Mothers whose babies will never know their fathers;

And the cellphone calls of people who could see their coming death.

We were witnesses to all this and that is why today our hearts go out to the American people, and people all around the world as they remember the thousands who died and the millions who had their lives changed forever.

Our hearts go out to the families who lost loved ones – American families and families around the globe. Even New Zealand did not go untouched by this barbaric attack. Today we remember and honour Alan Beaven and John Lozowsy as the two New Zealanders who lost their lives in 9/11.

We recognise September 11 first out of basic human empathy for a disaster so shockingly unexpected. The people involved lived like us and so the grief and loss weighs more heavily.

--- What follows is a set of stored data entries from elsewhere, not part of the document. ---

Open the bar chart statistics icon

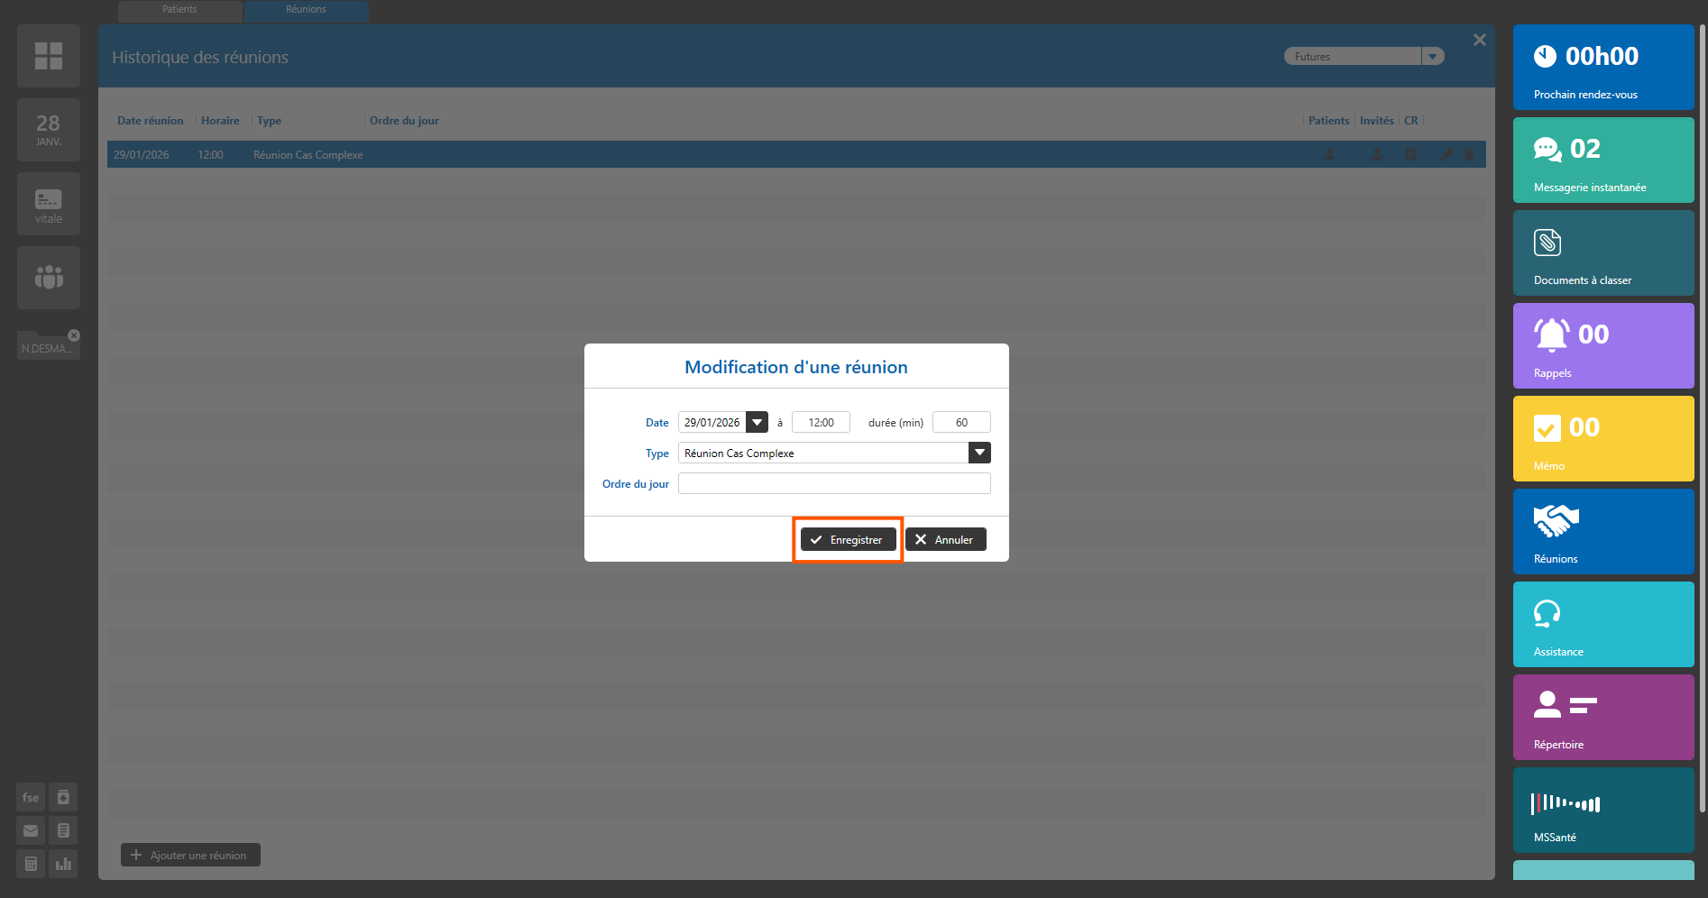point(63,864)
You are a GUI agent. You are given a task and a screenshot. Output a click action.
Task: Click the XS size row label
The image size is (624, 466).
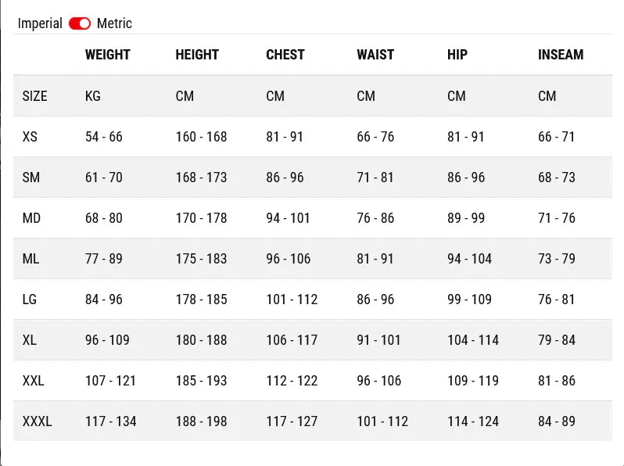click(x=30, y=137)
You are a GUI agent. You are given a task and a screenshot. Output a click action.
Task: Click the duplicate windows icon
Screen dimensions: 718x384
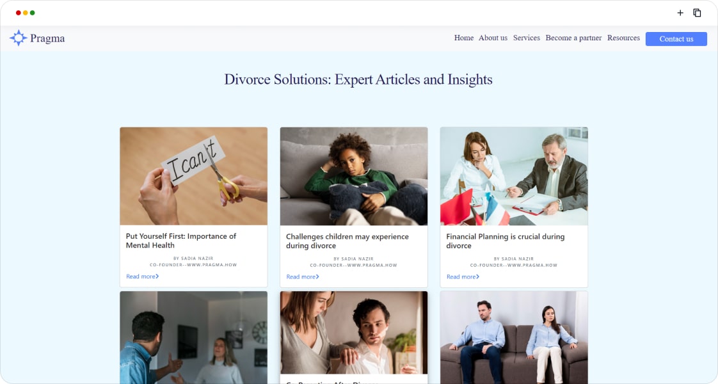point(697,13)
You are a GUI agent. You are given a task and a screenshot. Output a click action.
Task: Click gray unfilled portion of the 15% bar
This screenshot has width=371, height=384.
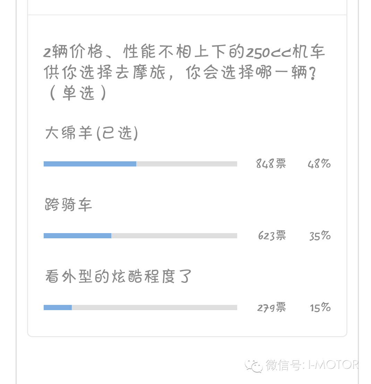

And we recognise September 11 out of what is best in us. Our loyalty, our generosity, our resolve, compel us to stand with those who build on the same bedrock of civil life - the rule of law, respect for human rights, and freedom bounded by morality.

It is a constant temptation to stand apart from the arguments of history, but it is through these national virtues of ours that Sept 11 has drawn New Zealand in once again. As recently as one year and one day ago we thought it might be different.

In the Cold War, fear of communism was hard wired into the fabric of our nation and its relationships with the world. The struggle still defines our generations because it was played out on our streets.

As the memory of Vietnam faded and then the Berlin Wall came down, we had a decade where we might have been convinced that prosperity and liberal democracy were the inevitable results of progress – it was all good and it came easily.

September 11, 2001 changed that – we are back in history with its tragedies and failures, and dilemmas that test our judgment and our national character.

We now face the question of how best we can exercise our judgement and our good character in this changed world.

At best we may be heard through the multilateral process – our judgement formed and lost in a web of anonymous international diplomacy, which hides principle behind its process.

People don’t live or die for such abstractions.

We can be heard much better by our friends and allies by standing with them in a harder clearer light that does more justice to our conscience.

What should we say to our friend the US as it remembers its grief tomorrow?

We acknowledge that September 11 was sufficiently terrible to change how they think about their country.

We remind our friends that they exercise what Fukuyama calls “an enormous margin of power”.

We accept that against such irrational and arbitrary acts there is little defence and that pre-emption is legitimate. But we expect to know the threats, the methods and above all the limits of this doctrine.

Today we recognise the loss we share, the way of life we have protected and defended together and the determination to ensure such a tragedy does not occur again.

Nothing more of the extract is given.